Upas · on May 20, 2016

There is definite value in having more granular commits, but at the same time, there are commits that don't really belong in the commit history.

While it might take more time than squashing everything, git rebase -i really helps a ton in these situations. I can fixup all the "fixed typo" type of commits into a meaningful commit, and even reword commits if necessary.

nas · on May 21, 2016

I've had exactly this experience multiple times. Having nice logical commits makes it a heck of a lot easier to port features around to different branches later on (if you decide you want to). It makes 'git annotate' much more useful. It makes 'git bisect' more useful. It makes backing out a feature easier.

I don't want to see some massive 3 month worth of feature hacking, 5000 line modification get squashed down into a single commit. I want it broken into the smallest possible working and incremental changes that transform the old code into the new. Each step should make sense for the code maintainers who come along later and try to figure out what you did and why something unexpected broke. ;-)

I don't want to see 200 noisy commits like you say. I've worked with code bases that used both of these styles. The former is vastly superior in my experience.

MaulingMonkey · on May 21, 2016

The problem I find is that squashing those commits together will mean I can't easily figure out what typo was fixed in commit 2, because of the diff-spam reformatting of commit 5. This makes it that much harder to figure out that the typo was a variable name in a dynamic language where all use cases on-branch were fixed, but other use cases (e.g. in my own personal private branch) were not.

I care much more about the actual mechanical code change which broke my stuff, than the feature or branch that happened to contain that mechanical code change.

The same problems apply to reviewing the code in the first place. I'll gladly review 10x the code if it's split into nice tiny micro-commits, even messy ones, than try and suss out exactly all the moving parts that changed from a squashed diff to make sure all potential concerns are addressed. Commit #2 might trigger a "email your coworkers to alert them of the breaking change when submitting" review note, whereas I'm liable to miss the fact that you fixed a typo in the first place in a squashed commit.

dllthomas · on May 21, 2016

As I understood the example, the typo was meant to have been introduced in the "WIP feature foo" commit, and the reformatting was meant to be of the changed code as well.

marssaxman · on May 20, 2016

Some people clearly pay a great deal more attention to commit history than I ever do. The only difference this makes to me is that adding more hoops I have to jump through before you'll accept my patch makes it less likely that I will bother to submit one in the first place.

jonaf · on May 20, 2016

Regardless of your opinion, if you have any interest in code quality (hint: you should), then you should respect the contributing guidelines for the project you are contributing to.

Your argument / opinion as stated could have "commit history" replaced with "unit tests" and in many circles (for some reason), people are still making that argument. For a project to be healthy, a critical eye must be used for every change: from the code, to the tests, to the commit message. If you don't care about any one of these, you are saying you don't care about the quality of the software. I would deny your PR on principle. My project needs more quality than it needs more contributors.

Note that I did not suggest squashing is good or bad. My opinion on that is not related to the fact that you should care about it and treat it as just as important as your contribution, and you should respect the project enough to abide their guidelines for contribution (unless your contribution is revising those guidelines).

Information shown:
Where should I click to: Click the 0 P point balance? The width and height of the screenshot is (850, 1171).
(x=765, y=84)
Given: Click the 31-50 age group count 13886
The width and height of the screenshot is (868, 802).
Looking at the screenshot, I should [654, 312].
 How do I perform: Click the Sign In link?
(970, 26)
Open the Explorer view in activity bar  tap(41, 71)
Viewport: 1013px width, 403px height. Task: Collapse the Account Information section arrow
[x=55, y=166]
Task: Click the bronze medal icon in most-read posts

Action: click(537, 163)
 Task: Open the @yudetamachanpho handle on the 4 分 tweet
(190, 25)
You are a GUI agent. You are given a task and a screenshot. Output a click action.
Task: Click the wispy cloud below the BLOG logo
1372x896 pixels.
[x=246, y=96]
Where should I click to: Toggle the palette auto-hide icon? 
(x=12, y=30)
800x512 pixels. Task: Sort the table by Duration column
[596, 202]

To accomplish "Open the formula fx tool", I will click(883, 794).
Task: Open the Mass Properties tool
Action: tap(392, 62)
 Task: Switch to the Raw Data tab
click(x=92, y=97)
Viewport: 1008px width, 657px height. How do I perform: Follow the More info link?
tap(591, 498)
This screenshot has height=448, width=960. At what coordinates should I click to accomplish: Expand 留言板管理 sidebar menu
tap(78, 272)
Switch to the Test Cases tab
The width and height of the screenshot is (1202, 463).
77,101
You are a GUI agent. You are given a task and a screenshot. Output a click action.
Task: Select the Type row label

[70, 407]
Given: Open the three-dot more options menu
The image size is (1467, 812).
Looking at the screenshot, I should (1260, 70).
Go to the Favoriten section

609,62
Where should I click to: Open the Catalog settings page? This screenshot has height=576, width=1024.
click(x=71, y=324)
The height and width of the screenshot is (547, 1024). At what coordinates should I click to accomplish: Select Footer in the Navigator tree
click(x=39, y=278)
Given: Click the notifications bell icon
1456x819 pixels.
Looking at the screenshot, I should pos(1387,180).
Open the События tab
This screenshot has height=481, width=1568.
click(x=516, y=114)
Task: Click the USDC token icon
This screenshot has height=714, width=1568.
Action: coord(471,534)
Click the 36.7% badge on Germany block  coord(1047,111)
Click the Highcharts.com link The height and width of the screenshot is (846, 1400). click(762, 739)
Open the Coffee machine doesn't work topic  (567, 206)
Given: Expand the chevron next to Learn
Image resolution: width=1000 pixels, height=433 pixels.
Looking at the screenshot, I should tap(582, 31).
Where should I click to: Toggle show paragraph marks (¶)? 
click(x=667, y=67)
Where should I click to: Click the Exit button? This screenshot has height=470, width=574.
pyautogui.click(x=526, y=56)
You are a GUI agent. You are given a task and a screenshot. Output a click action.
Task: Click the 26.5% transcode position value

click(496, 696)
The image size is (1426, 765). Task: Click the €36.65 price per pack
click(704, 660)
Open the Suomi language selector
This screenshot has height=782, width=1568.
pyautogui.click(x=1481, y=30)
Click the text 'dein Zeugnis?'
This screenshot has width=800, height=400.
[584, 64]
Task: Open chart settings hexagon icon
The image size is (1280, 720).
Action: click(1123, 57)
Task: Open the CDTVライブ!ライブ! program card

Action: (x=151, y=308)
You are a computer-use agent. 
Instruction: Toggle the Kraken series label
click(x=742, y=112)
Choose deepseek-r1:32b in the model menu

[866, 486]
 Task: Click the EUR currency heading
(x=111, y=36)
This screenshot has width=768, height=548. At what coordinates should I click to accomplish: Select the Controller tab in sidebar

What this task involves:
In the commit-history thread, what reason does MaulingMonkey give for objecting to squashing commits together? Rely only on the commit-history thread for what follows.

Answer to the problem:
Squashing the commits means MaulingMonkey can't easily see what typo was fixed in commit 2, because the diff-spam reformatting of commit 5 obscures it. That makes it harder to find that the typo was a variable name in a dynamic language, fixed for all uses on the branch but not elsewhere, such as in a personal private branch.